Soad Thabet was “punished” in Egypt in 2016 for an alleged affair her son had with a Muslim woman. Now, her torturers have been found not guilty.
by Daniela Bovolenta
It was May 20, 2016, a day like many others in the village of Karam Abu Omair, in the Minya governorate in Upper Egypt. Suddenly, the houses belonging to the local Coptic Christian minority were surrounded by an angry mob of some 300 Muslims. They set fire to several homes, shouting that the Christians should leave the village—or else.
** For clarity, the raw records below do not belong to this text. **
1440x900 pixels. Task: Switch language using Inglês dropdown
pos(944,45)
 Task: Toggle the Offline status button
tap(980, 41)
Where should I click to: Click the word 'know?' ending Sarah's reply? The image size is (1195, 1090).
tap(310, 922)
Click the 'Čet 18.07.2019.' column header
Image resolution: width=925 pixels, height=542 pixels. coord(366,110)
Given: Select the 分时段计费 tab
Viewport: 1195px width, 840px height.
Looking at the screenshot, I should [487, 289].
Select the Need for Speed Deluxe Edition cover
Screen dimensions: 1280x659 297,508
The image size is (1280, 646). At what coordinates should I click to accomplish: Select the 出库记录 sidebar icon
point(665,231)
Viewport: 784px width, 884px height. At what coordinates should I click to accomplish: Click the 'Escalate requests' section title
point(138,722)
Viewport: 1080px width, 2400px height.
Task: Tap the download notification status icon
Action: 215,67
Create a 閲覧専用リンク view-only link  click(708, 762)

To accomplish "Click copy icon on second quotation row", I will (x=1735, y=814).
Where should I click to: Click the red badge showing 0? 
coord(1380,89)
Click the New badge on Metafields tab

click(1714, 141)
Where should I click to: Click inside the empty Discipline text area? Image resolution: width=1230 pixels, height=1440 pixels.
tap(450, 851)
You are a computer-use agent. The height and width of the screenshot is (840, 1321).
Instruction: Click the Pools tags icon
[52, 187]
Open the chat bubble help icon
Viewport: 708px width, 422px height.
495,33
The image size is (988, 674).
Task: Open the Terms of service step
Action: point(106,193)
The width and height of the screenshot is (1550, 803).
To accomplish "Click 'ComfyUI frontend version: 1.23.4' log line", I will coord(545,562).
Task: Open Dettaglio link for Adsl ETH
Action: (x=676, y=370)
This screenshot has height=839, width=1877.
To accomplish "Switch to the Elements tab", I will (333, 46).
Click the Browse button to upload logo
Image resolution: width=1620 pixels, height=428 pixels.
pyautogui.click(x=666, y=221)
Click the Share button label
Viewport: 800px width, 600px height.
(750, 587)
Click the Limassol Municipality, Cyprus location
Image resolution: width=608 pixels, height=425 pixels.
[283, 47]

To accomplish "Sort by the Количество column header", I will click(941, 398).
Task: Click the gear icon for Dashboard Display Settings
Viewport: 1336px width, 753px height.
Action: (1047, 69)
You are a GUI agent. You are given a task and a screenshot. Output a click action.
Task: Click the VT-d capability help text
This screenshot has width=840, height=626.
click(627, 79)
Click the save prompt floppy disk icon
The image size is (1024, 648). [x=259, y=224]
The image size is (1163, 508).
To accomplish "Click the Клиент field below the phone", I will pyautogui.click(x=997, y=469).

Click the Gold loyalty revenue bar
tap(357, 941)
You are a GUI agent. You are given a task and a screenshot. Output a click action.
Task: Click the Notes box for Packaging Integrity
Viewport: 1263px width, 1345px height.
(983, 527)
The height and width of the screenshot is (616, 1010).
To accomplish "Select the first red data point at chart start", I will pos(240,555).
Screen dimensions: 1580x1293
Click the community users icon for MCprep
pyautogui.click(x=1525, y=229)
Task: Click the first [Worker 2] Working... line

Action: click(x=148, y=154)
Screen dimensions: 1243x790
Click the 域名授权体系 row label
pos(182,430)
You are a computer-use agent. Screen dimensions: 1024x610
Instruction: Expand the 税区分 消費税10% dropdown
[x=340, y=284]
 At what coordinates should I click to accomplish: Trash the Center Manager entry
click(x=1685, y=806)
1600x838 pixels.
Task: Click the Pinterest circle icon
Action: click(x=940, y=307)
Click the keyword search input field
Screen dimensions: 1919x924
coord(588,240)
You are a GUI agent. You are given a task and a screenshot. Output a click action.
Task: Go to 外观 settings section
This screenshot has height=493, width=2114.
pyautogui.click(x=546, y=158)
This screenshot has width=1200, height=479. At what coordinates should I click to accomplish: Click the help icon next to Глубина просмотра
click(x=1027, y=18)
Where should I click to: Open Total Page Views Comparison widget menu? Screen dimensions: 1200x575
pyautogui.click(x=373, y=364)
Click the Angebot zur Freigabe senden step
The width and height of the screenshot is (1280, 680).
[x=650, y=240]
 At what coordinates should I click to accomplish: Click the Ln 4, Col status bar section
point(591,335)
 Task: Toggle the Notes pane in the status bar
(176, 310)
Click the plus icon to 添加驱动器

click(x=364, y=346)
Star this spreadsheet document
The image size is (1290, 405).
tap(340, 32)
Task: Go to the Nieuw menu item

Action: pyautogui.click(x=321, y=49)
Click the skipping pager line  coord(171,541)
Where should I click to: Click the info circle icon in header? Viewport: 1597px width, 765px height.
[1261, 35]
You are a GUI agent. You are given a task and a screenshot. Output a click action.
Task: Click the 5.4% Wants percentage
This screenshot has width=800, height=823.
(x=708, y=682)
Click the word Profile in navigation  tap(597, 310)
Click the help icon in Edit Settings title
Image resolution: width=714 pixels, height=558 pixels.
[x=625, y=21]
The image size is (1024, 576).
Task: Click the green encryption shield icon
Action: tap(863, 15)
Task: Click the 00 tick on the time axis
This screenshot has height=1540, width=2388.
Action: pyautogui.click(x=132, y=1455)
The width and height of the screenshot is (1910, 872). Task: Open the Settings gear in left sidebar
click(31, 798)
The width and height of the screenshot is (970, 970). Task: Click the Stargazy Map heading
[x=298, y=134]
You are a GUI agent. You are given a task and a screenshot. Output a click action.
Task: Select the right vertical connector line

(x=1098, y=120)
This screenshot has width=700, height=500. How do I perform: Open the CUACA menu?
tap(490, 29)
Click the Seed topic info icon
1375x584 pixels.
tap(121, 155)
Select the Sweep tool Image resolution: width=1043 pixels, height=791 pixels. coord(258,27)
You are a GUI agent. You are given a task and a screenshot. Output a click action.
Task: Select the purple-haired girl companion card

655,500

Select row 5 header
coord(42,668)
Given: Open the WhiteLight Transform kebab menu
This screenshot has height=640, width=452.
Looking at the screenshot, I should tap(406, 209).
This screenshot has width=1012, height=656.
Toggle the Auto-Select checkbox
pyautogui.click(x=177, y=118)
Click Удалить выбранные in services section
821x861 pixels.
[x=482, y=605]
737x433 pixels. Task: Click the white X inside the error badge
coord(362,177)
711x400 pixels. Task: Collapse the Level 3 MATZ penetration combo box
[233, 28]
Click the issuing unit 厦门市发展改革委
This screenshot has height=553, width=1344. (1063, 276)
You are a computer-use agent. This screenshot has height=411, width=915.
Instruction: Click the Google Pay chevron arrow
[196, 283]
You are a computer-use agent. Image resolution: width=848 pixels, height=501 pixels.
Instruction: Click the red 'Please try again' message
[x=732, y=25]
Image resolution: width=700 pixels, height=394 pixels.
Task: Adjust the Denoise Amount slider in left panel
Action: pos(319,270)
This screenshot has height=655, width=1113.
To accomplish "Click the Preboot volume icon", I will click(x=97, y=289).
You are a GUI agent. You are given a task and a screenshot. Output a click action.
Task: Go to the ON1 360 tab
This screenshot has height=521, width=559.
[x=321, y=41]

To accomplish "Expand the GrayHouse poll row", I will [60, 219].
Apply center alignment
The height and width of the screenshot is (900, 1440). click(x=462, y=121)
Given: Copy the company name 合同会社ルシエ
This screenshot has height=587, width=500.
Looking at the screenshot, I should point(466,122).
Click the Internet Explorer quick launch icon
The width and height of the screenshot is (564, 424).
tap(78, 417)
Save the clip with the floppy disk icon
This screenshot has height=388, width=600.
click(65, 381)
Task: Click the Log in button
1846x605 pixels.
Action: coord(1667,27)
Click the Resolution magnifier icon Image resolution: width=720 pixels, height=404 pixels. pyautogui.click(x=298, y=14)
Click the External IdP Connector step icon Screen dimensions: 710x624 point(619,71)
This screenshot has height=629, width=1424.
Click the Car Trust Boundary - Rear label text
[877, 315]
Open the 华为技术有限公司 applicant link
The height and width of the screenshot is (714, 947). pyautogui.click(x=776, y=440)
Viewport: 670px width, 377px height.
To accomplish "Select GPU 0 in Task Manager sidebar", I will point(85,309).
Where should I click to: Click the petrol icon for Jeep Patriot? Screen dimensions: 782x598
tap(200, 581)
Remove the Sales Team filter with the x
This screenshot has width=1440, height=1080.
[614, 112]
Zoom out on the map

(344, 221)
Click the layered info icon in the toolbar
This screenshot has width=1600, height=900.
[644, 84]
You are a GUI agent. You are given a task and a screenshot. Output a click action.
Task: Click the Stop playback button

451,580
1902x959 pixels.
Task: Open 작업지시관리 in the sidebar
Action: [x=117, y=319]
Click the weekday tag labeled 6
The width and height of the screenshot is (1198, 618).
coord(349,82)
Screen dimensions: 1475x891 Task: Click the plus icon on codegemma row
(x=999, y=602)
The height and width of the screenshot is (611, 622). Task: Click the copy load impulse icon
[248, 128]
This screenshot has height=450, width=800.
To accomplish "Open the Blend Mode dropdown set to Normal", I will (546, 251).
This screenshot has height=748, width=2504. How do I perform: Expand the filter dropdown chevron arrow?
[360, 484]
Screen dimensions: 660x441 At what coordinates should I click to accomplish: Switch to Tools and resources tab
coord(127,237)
The mob searched the homes of the terrorized Christians. They were looking for a specific person, a 70-year-old woman called Soad Thabet. Her attempts to hide failed. She was found, stripped naked, and paraded in the streets of Karam Abu Omair, with the crowd insulting and threatening her. Her house was also burned.
What did Soad do to infuriate her torturers? Allegedly, her son had an affair with a married Muslim woman of the village, the wife of his former business partner. Both the son and the woman deny the rumor as untrue, and generated by the collective paranoia against Coptic men “stealing” Muslim women.
The incident created a national scandal, in a country where respect for the elderly is a cherished value. Even President Abdel Fattah al-Sisi felt the need to appear on television and state that “anyone who wronged [Soad], no matter how many they are, must be held accountable,” although he also said, more ambiguously, he hoped the Coptic woman was “not too incensed.” Implicitly answering the President, Soad in turn met the media with her bishop, stating she was ready to forgive her attackers as a Christian—which did not mean justice should not follow its course.
Only three men, Nazeer Ishaq Ahmed Abdel-Hafez, Abdel-Moneim Ishaq Ahmed Abdel-Hafez, and Ishaq Ahmed Abdel-Hafez (the husband of the alleged lover of Soad’s son, his father, and his brother), were eventually committed to trial for the incident. There were several incidents when judges recused themselves and hearings were moved to different courts or postponed, until on January 11, 2020, the defendants, who had disappeared, were convicted in absentia and sentenced to ten years in jail by the Minya Criminal Court.
Soad was happy about the verdict, but the story did not end there. The three defendants turned themselves on the condition of obtaining a retrial. They were retried last week, and declared innocent, in what the NGO Coptic Solidarity called yet another case of legal discrimination against the Copts.
It was reported that Egypt’s Prosecutor General was considering appealing the verdict, when its grounds will be released. But the whole incident raises serious doubts about the willingness of the Egyptian legal system to punish mob violence against the Copts.